The driver leading the points going into the Toronto races, Scott Hargrove, 18, of Vancouver, won three of the first five races of the season.
"As soon as the schedule was released, I circled Toronto as the crown jewel for me this year," he said in a release. "The Toronto GP will be a combination of many things I love – my home country, a street circuit and a race in conjuction with IndyCar. Being the points leader and being a Canadian in a Canadian race has certainly made me very excited for this weekend."
Garett Grist, also 18, of Whitby, Jesse Lazare, 16, of Montreal and Stefan Rzadzinski, 20, from Edmonton also have high hopes for Toronto. Dalton Kellett of Toronto, Daniel Burkett of Winnipg, Steve Bamford of Toronto, Sergio Pasian of Quebec City, James Dayson of Vancouver and Ryan Verra from Calgary are the other Canadians in the series for the Toronto races.

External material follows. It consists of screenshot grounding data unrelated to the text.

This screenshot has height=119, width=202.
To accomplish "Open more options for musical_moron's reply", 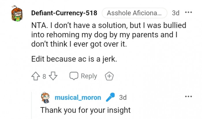I will 188,96.
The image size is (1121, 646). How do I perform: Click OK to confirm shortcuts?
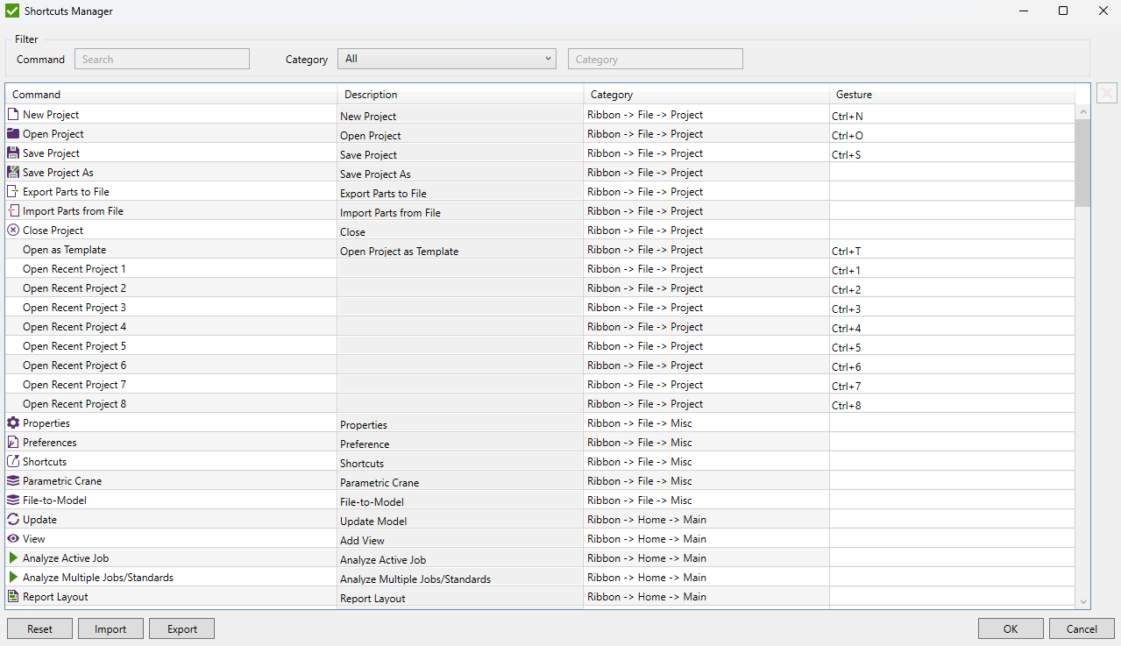point(1011,628)
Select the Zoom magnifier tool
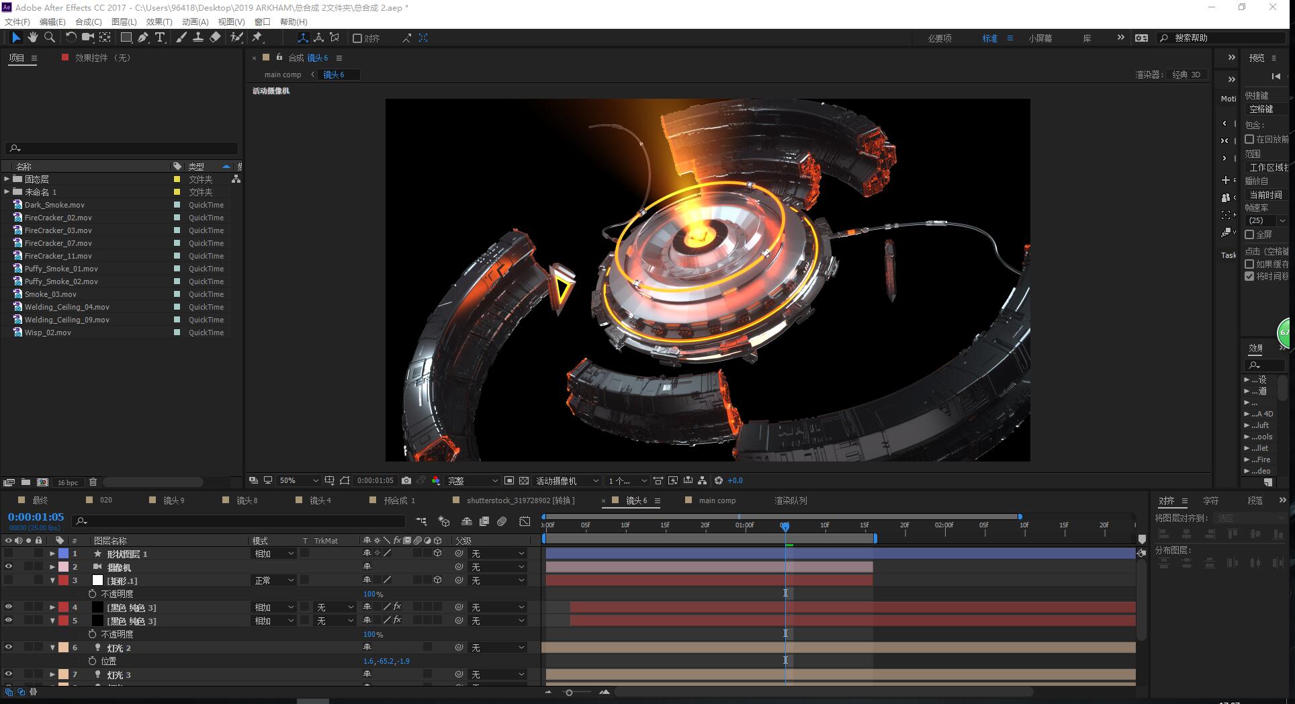 [49, 38]
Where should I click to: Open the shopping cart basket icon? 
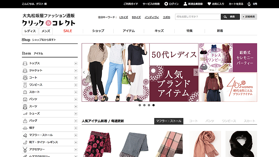[x=249, y=4]
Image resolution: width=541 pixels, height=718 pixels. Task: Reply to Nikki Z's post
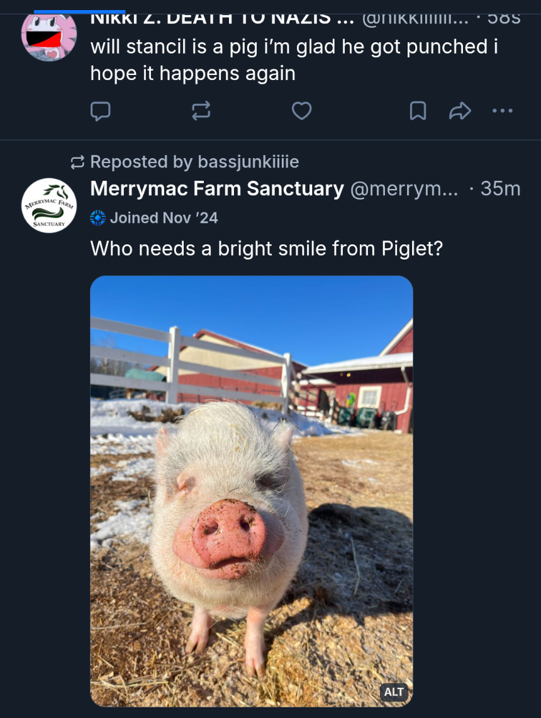101,111

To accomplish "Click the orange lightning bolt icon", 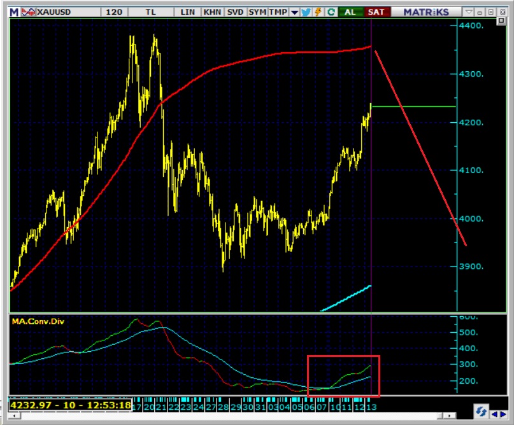I will tap(317, 11).
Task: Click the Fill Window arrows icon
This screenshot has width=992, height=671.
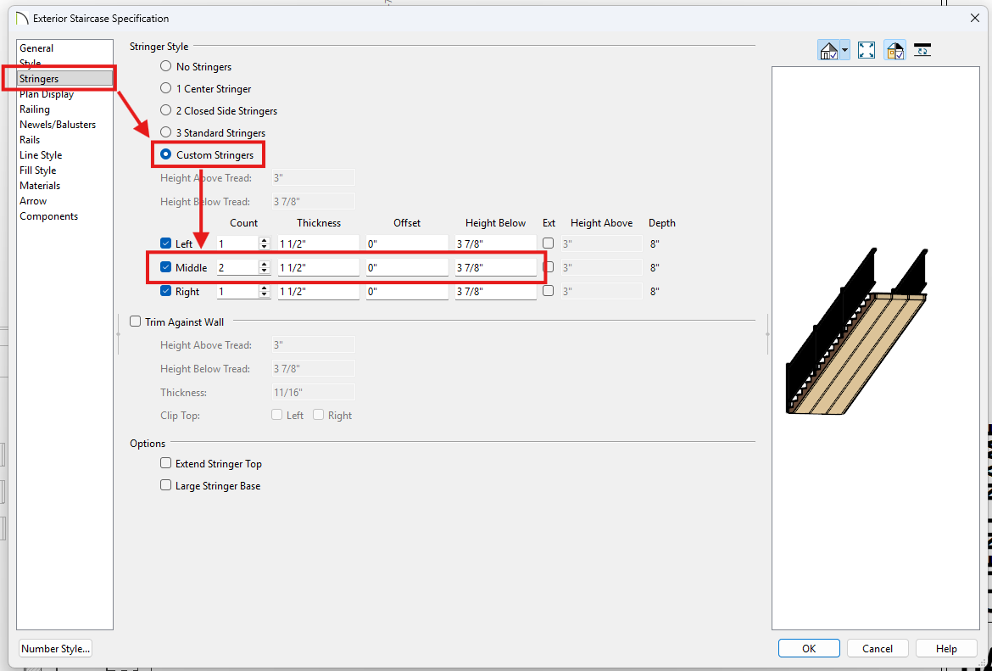Action: (867, 50)
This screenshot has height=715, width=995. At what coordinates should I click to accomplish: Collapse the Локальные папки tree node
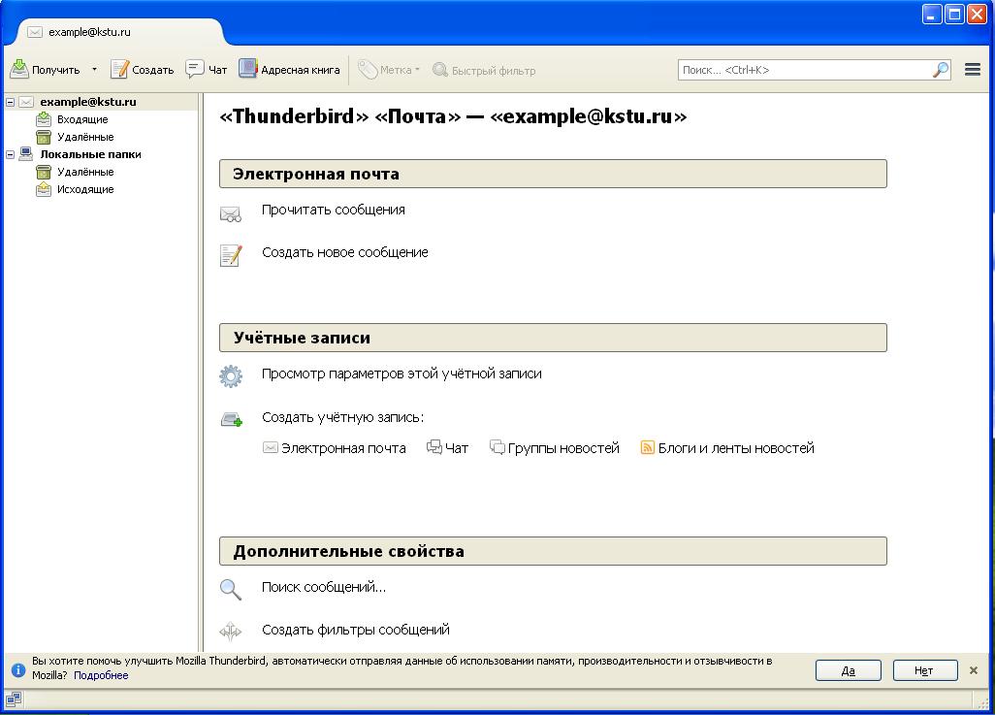coord(10,154)
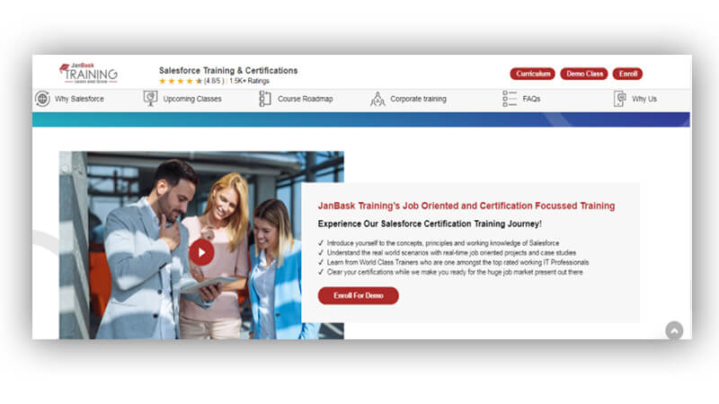
Task: Click the Salesforce Training & Certifications title
Action: coord(228,70)
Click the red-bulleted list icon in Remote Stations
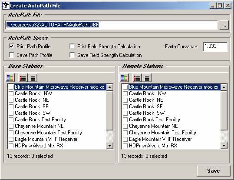Viewport: 234px width, 180px height. pyautogui.click(x=137, y=78)

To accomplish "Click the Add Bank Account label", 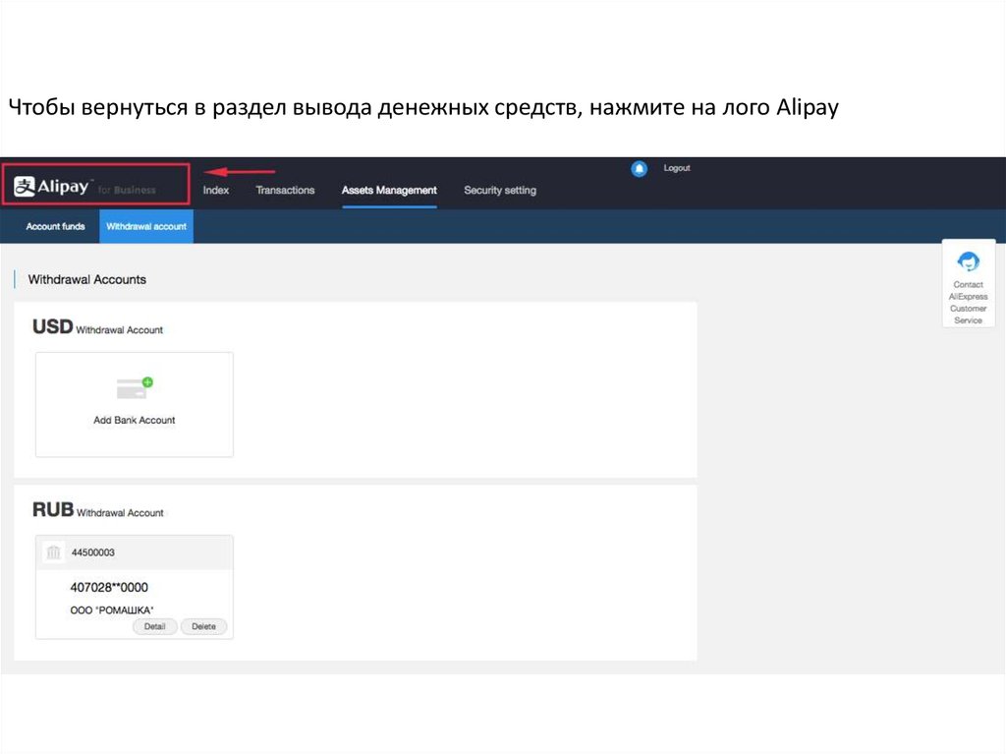I will tap(135, 420).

Hargrove, Grist and six of the others were featured in April in a cover story in Toronto Star Wheels about young Canadians having to leave the country in order to further their racing ambitions.
Meantime, Hargrove, Grist, Lazare and Rzadzinski are finalists for this year’s Team Canada Scholarship, which will field a pair of cars at the presetigious Formula Ford Festival at Brands Hatch, England, next October.
Several of these drivers – Hargrove and Grist are two – will join IndyCar star Simona De Silvestro for a visit to the Hospital for Sick Children Thursday.
The two USF2000 races will be sponsored by Analystic Systems of British Columbia. According to a release, Analytic Systems is a leading high performance power conversion manufacturer based just outside Vancouver in the city of Delta.
"In business for over 30 years, Analytic Systems is currently ranked fifth on the "Business in Vancouver" list of the biggest B.C, alternative energy companies. Its products include battery chargers, voltage converters, DC/AC inverters, power supplies, frequency converters and MPPT solar charge controllers for key markets including the military, rail and transit, commercial marine, telecommunications and oil and gas."
Good to see Canadian companies getting behind racing in Canada – and Canadian racers.